Published 10/10/2025, 14:38
© Reuters

Investing.com -- In a note to clients on Friday, analysts at Barclays said they believe “the recent turnaround in the dollar could potentially have legs,” as emerging supports for the greenback offset earlier weakness driven by so-called Trumponomics.

The bank noted that “the U.S. dollar has been one of the main casualties of the Trump trade year-to-date,” falling about 12% from January highs. 

“Sell America concerns caused by Trumponomics have seen the DXY falling,” Barclays said, citing investor worries over tariff policy, fiscal discipline, and Federal Reserve independence.

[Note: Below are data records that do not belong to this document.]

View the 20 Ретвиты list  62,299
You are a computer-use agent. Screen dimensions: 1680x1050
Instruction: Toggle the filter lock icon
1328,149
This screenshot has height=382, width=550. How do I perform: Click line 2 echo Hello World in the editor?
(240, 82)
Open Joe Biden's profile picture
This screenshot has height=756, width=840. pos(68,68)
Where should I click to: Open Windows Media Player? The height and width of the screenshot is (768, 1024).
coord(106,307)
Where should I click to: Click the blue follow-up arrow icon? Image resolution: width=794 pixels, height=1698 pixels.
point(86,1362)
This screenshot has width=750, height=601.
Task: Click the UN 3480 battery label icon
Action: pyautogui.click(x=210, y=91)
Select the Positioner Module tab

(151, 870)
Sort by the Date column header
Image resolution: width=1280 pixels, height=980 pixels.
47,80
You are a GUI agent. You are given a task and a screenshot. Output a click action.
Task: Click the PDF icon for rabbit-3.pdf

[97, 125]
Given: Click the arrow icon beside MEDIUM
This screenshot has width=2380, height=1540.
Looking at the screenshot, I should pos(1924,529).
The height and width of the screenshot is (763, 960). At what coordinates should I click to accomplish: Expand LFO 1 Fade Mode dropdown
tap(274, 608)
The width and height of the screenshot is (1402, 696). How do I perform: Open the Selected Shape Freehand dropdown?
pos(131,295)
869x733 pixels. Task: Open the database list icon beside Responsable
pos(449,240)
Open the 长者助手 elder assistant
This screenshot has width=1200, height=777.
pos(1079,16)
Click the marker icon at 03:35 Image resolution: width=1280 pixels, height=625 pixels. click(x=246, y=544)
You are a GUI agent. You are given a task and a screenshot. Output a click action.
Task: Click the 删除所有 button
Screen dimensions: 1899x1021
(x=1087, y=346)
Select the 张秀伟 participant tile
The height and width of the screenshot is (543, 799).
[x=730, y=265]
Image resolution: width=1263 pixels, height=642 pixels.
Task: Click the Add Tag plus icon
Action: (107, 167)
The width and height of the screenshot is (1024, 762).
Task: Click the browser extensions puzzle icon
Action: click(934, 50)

Barclays added that while the dollar has shown signs of stabilisation since the summer, its recovery remains muted relative to the strength in U.S. equities and Treasuries. 

Dollar positioning, it said, “continues to be extremely short, as investors use the dollar as a vehicle to express their concerns about Fed independence, while gold has surged.”

However, the bank pointed to emerging supports to the dollar, including renewed French political risks, “concerns about execution of the fiscal stimulus in Germany,” and “softening data surprises” that have capped the euro. 

“The euro this week has broken below the key 100-day moving average technical levels, which could potentially trigger further selling by systematic investors,” Barclays said.

The analysts also cited Takaichi’s surprise election victory in Japan, which led to “a bearish repricing of yen expectations.” 

They added that potentially better U.S. growth into next year, on easing financial conditions and fiscal impulse, could provide more dollar stability, while the “Buy America” theme tied to AI investment may drive further inflows.

Barclays concluded that while the dollar’s appreciation “hasn’t been a headwind to risk assets yet,” further strength “might trigger a more defensive price action in risk assets.”